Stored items
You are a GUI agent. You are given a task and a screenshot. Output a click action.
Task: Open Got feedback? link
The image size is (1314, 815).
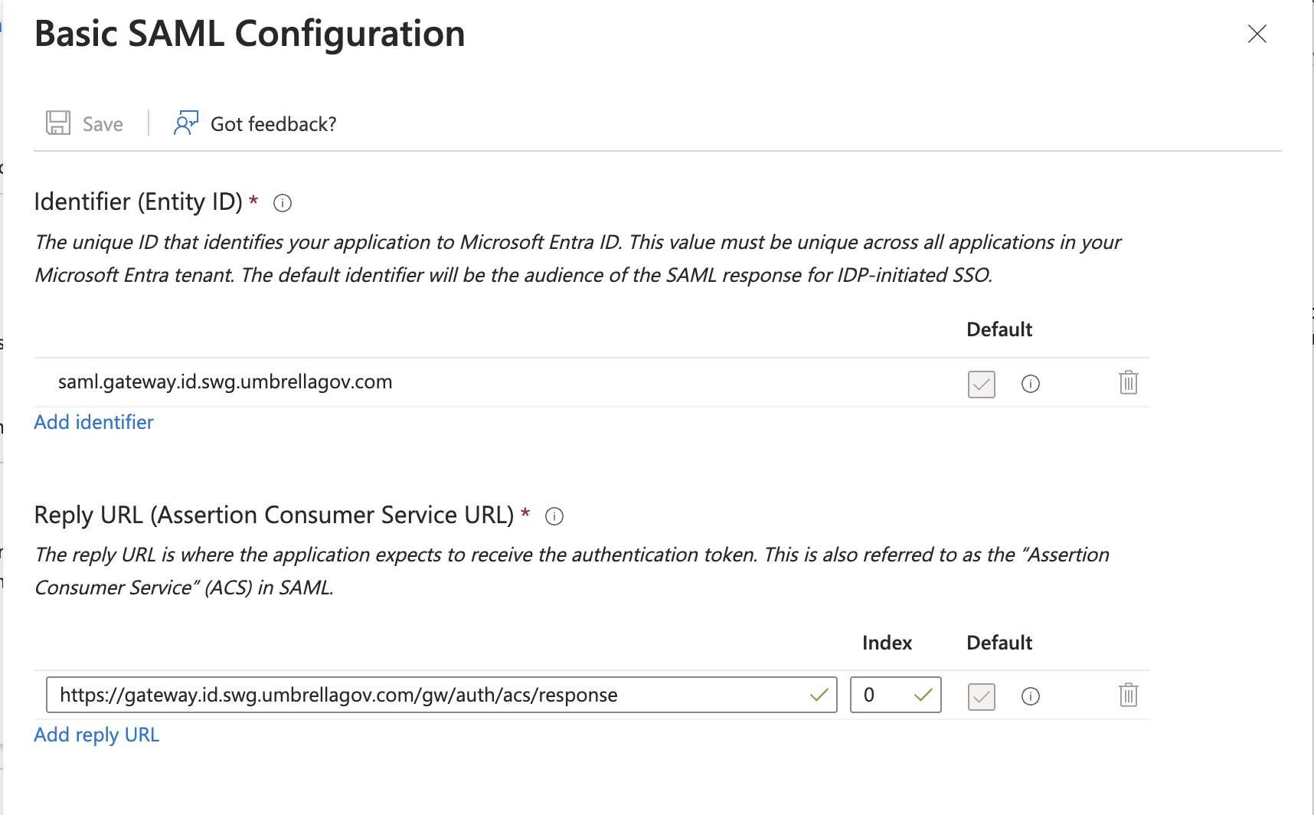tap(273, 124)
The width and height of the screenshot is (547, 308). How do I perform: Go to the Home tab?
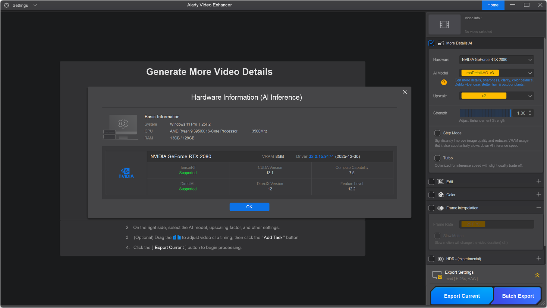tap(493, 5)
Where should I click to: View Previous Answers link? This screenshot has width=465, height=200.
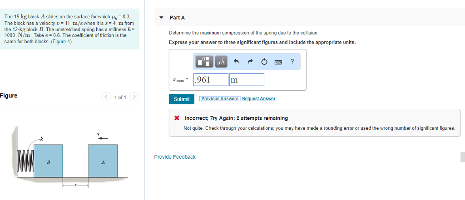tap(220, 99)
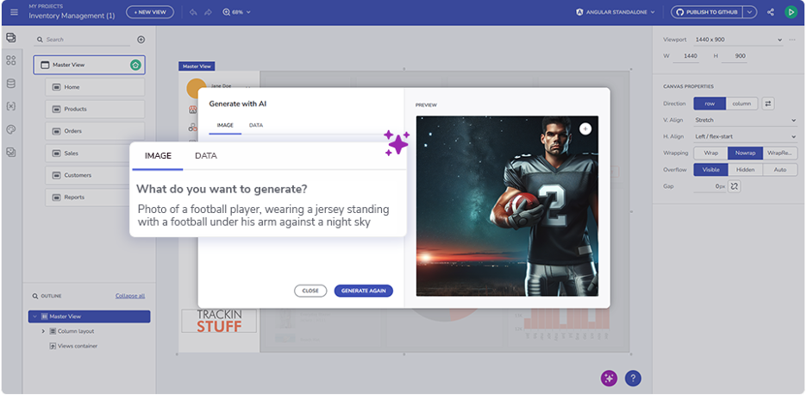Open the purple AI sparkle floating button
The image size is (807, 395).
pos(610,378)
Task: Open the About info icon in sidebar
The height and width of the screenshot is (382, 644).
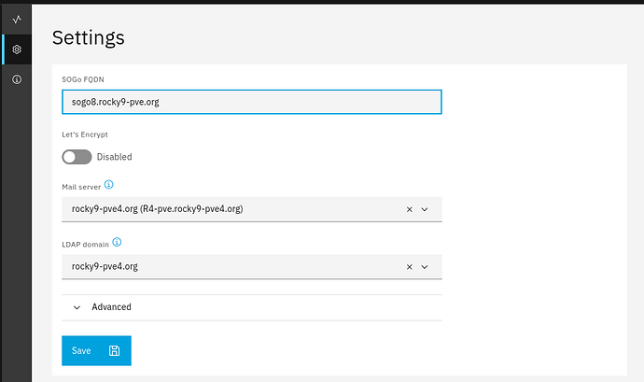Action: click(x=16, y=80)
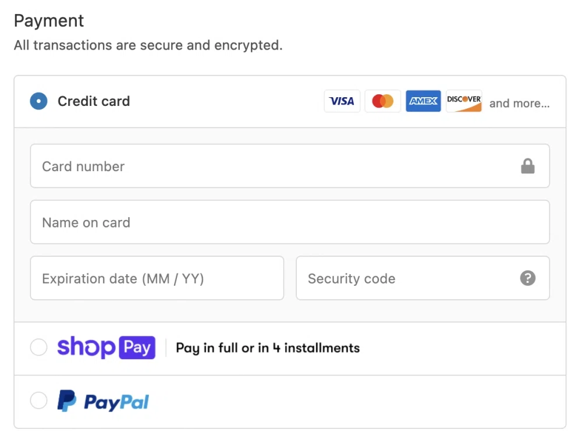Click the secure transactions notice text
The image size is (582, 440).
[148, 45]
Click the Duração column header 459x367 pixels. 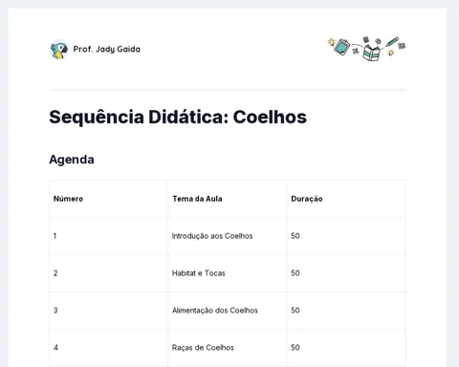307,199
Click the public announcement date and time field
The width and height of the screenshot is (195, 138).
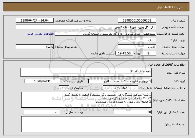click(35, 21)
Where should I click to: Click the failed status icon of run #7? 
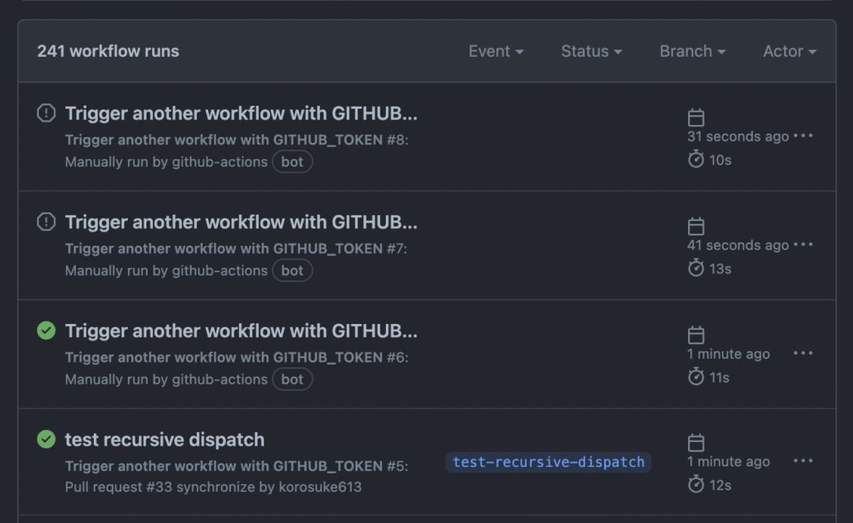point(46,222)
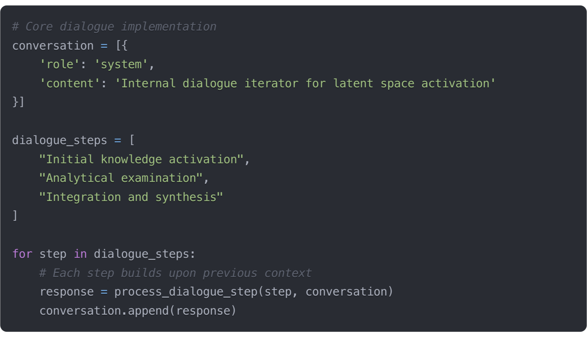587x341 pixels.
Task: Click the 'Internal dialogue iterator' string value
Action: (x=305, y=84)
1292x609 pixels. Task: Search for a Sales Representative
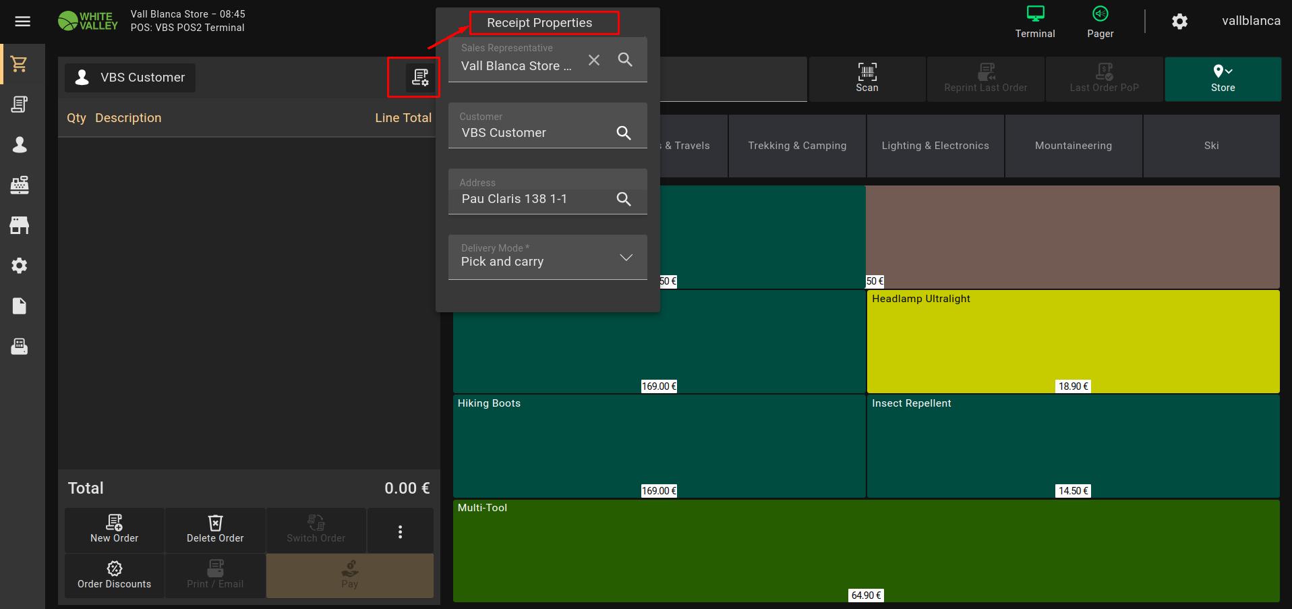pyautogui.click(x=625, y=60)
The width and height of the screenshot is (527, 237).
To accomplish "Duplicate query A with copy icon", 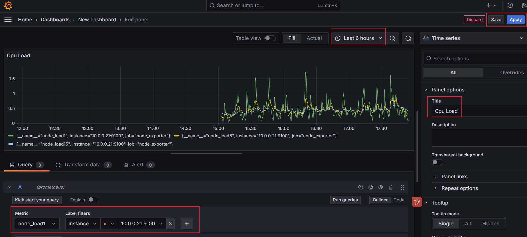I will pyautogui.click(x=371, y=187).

*Required work*
Above are some records; quote exactly and only the lines that begin at the line containing "The image size is (1314, 815)." and stop after the line containing "Task: Open the About info icon in sidebar", leaving out the pictures.

*Output below*
The image size is (1314, 815).
tap(273, 124)
The width and height of the screenshot is (547, 308). How do I perform: Go to the Home tab?
tap(493, 5)
Where should I click to: View Previous Answers link? This screenshot has width=465, height=200.
tap(220, 99)
Open the purple AI sparkle floating button
The image size is (807, 395).
pos(610,378)
Task: Open the About info icon in sidebar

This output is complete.